# Problem requirements
Can you reproduce the passage on the Industrial Reconstruction Bank of India word for word, starting at "I would like" and ending at "for such companies."?

I would like to bring
attention in this direction towards IRBI. The Industrial Reconstruction
Corporation of India Ltd. was set up in 1971 for rehabilitation of sick
industrial companies, and was reconstituted as Industrial Reconstruction Bank
of India (IRBI) in 1985. Later on, IRBI was converted into Industrial
Investment Bank of India Ltd. (IIBI) in March 1997 to offer a wide range of
products and services. In 2006-2007 it was decided to close IIBI. In light of
the above thoughts for specialized needs of the stressed companies, perhaps now
there is much deeper experience gained over the years which justify the need of
an IRBI type of institution on a long term basis for supporting the
restructuring needs of corporates, and who can perform some sort of lender of
last resort role for such companies.

(A block of data)
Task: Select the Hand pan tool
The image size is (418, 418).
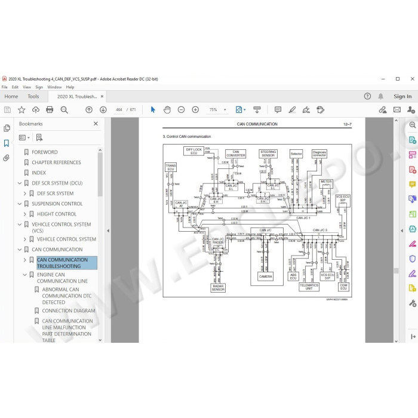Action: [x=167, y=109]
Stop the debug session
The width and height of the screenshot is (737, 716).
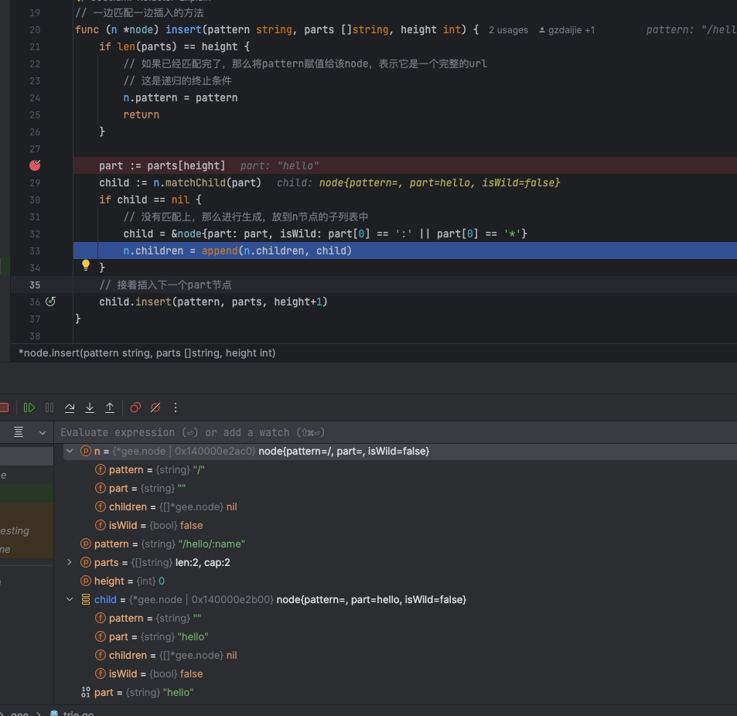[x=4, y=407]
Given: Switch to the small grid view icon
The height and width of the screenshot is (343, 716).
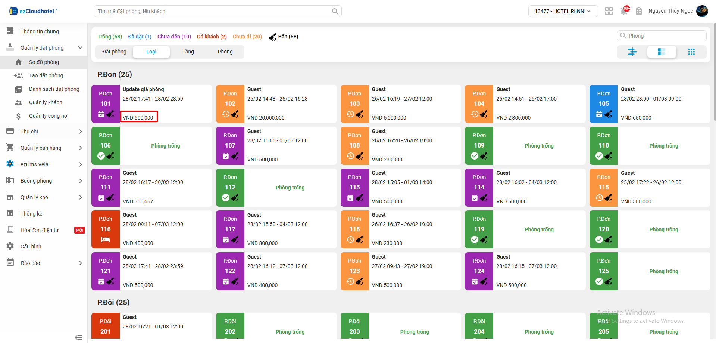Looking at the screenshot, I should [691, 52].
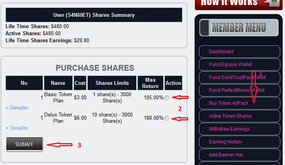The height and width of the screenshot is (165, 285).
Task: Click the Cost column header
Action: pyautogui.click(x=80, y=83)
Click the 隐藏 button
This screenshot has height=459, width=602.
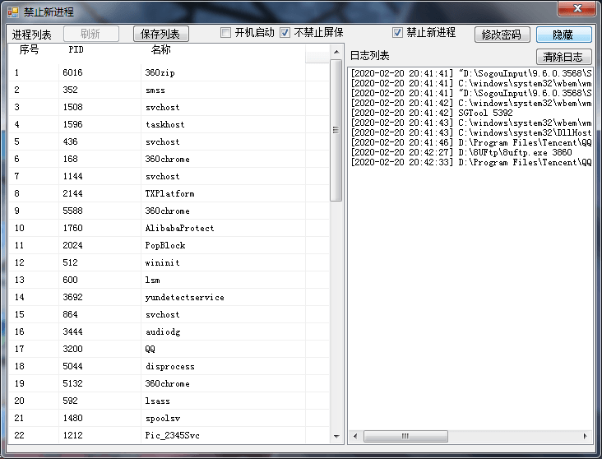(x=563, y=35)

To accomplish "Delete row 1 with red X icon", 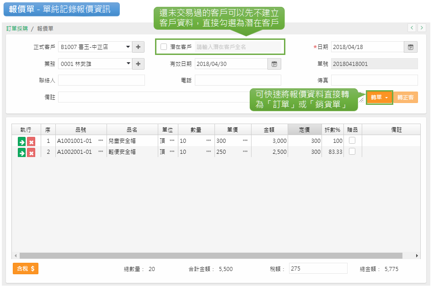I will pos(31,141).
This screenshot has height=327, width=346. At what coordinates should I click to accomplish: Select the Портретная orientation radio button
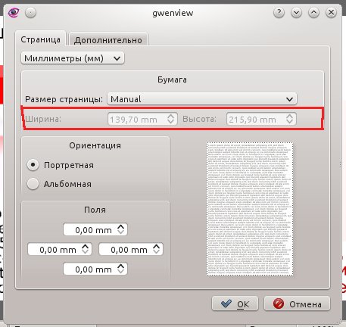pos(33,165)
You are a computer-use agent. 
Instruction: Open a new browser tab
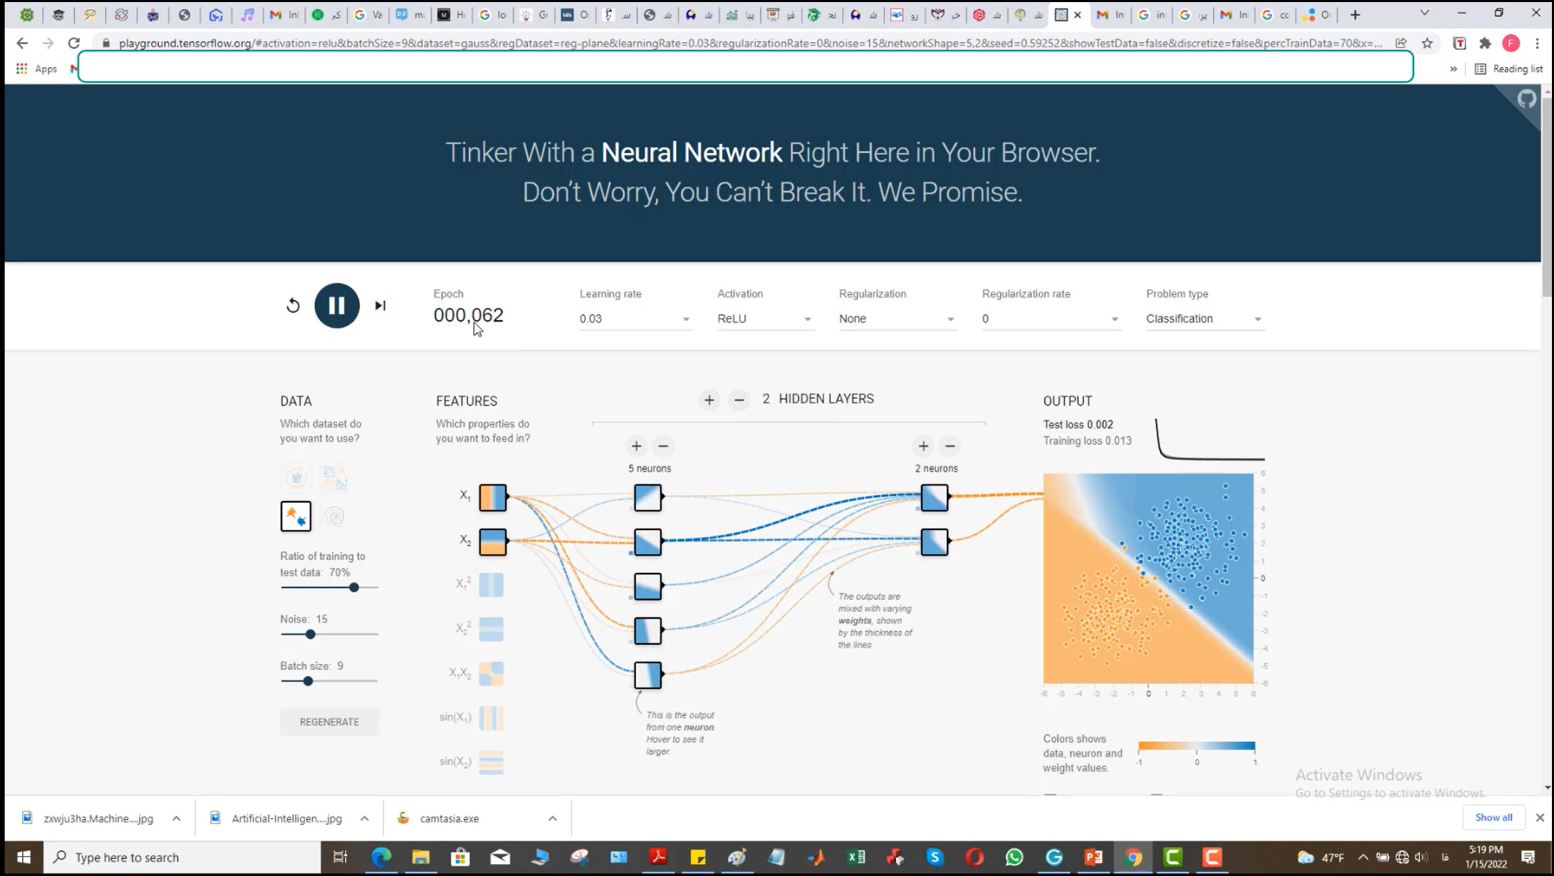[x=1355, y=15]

# Result of the exercise
I would like to bring
attention in this direction towards IRBI. The Industrial Reconstruction
Corporation of India Ltd. was set up in 1971 for rehabilitation of sick
industrial companies, and was reconstituted as Industrial Reconstruction Bank
of India (IRBI) in 1985. Later on, IRBI was converted into Industrial
Investment Bank of India Ltd. (IIBI) in March 1997 to offer a wide range of
products and services. In 2006-2007 it was decided to close IIBI. In light of
the above thoughts for specialized needs of the stressed companies, perhaps now
there is much deeper experience gained over the years which justify the need of
an IRBI type of institution on a long term basis for supporting the
restructuring needs of corporates, and who can perform some sort of lender of
last resort role for such companies.